When you reach the line containing "The height and width of the screenshot is (672, 1280)." in the entries below, begin reproducing lines exactly, and stop once the line containing "The image size is (1568, 631)." is done.

[Records from a data source]
======

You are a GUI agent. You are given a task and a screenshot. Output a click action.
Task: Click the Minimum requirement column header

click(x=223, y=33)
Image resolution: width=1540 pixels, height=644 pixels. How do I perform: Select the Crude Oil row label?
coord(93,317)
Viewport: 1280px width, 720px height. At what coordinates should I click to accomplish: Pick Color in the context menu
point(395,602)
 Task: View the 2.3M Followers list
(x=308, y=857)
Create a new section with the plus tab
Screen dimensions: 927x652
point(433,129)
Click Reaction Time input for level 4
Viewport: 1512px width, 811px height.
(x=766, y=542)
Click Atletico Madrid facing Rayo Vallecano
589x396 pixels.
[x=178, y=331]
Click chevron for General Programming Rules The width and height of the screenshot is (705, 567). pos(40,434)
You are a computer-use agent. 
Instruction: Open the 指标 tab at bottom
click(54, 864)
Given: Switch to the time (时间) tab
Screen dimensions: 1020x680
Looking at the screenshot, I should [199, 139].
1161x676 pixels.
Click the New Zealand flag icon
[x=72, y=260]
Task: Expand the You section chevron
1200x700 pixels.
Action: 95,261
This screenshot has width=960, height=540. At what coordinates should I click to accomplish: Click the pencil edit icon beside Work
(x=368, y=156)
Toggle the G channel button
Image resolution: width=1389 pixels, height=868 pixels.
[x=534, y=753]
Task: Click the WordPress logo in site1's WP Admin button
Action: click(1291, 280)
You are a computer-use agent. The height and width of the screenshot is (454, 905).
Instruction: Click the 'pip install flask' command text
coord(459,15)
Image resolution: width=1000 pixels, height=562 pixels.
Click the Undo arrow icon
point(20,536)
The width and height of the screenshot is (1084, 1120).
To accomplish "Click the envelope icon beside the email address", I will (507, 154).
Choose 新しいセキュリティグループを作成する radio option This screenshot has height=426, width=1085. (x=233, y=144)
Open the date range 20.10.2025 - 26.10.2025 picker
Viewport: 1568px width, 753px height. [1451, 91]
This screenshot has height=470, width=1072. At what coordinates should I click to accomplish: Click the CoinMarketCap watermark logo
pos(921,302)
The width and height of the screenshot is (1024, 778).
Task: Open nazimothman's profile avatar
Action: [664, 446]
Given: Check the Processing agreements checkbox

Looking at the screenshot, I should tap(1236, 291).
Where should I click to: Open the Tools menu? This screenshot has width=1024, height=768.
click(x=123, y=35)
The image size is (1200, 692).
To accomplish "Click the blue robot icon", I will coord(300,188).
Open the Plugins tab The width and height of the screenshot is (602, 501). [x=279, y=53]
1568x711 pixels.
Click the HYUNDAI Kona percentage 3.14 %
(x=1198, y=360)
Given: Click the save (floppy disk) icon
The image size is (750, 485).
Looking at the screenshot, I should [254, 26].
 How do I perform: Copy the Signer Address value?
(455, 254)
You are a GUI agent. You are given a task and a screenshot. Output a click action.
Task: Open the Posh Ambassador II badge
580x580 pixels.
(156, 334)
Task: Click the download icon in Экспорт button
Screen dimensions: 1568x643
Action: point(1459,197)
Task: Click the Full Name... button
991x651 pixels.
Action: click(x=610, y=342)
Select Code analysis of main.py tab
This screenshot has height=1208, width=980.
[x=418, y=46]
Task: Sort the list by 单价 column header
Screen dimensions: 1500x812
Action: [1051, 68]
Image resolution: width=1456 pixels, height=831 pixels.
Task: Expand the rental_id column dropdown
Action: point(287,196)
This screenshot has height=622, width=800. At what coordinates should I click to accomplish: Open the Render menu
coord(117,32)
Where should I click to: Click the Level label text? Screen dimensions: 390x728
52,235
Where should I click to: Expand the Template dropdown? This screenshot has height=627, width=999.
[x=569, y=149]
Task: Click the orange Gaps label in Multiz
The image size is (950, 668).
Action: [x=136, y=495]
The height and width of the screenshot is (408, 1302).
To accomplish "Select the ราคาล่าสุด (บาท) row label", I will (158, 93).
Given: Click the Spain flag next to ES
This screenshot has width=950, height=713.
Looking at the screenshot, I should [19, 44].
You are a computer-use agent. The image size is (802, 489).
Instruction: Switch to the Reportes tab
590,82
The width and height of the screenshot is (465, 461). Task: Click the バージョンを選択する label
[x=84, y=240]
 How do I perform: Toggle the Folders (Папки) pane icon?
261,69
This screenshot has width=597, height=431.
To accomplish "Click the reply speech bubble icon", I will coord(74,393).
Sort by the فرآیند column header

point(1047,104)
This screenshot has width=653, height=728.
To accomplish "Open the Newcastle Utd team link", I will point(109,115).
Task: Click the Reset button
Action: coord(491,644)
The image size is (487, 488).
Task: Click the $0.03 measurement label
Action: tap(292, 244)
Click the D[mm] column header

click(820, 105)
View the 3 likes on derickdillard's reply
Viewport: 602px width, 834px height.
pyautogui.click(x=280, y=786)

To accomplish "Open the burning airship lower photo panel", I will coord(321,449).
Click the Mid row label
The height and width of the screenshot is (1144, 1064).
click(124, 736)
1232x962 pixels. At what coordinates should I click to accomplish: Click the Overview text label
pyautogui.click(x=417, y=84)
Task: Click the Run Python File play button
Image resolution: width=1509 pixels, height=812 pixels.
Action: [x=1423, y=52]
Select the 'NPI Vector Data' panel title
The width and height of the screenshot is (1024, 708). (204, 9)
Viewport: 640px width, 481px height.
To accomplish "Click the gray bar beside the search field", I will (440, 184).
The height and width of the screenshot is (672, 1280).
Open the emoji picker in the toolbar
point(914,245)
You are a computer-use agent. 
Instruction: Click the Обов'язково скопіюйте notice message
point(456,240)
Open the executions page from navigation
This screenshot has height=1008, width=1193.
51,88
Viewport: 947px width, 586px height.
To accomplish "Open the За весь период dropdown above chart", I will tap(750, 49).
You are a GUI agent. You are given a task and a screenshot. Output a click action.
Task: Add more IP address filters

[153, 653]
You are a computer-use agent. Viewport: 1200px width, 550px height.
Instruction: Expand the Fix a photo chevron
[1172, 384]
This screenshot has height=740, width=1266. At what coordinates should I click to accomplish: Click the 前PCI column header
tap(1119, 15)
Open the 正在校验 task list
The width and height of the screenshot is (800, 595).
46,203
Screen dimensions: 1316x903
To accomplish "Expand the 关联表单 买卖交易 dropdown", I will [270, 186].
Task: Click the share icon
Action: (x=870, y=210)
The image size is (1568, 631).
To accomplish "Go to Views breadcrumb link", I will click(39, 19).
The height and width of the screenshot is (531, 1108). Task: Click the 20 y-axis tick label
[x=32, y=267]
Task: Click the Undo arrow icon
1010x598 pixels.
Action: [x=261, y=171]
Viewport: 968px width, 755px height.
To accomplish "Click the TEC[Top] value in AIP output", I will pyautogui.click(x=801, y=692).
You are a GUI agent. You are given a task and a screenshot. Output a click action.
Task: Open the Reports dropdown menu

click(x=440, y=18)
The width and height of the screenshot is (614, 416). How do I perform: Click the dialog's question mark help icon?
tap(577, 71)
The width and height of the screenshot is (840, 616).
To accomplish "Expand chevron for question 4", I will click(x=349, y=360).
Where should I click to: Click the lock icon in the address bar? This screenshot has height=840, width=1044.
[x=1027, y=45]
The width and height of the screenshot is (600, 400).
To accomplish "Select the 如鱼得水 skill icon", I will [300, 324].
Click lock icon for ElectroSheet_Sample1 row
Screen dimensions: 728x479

======

• **EXERCISE RESULT**:
The height and width of the screenshot is (672, 1280).
Open the emoji picker in the toolbar
point(914,245)
You are a computer-use agent. 
Instruction: Click the Обов'язково скопіюйте notice message
point(456,240)
Open the executions page from navigation
This screenshot has height=1008, width=1193.
51,88
Viewport: 947px width, 586px height.
To accomplish "Open the За весь период dropdown above chart", I will tap(750, 49).
You are a GUI agent. You are given a task and a screenshot. Output a click action.
Task: Add more IP address filters

[153, 653]
You are a computer-use agent. Viewport: 1200px width, 550px height.
Instruction: Expand the Fix a photo chevron
[1172, 384]
This screenshot has height=740, width=1266. At what coordinates should I click to accomplish: Click the 前PCI column header
tap(1119, 15)
Open the 正在校验 task list
The width and height of the screenshot is (800, 595).
46,203
Screen dimensions: 1316x903
To accomplish "Expand the 关联表单 买卖交易 dropdown", I will [270, 186].
Task: Click the share icon
Action: (x=870, y=210)
The image size is (1568, 631).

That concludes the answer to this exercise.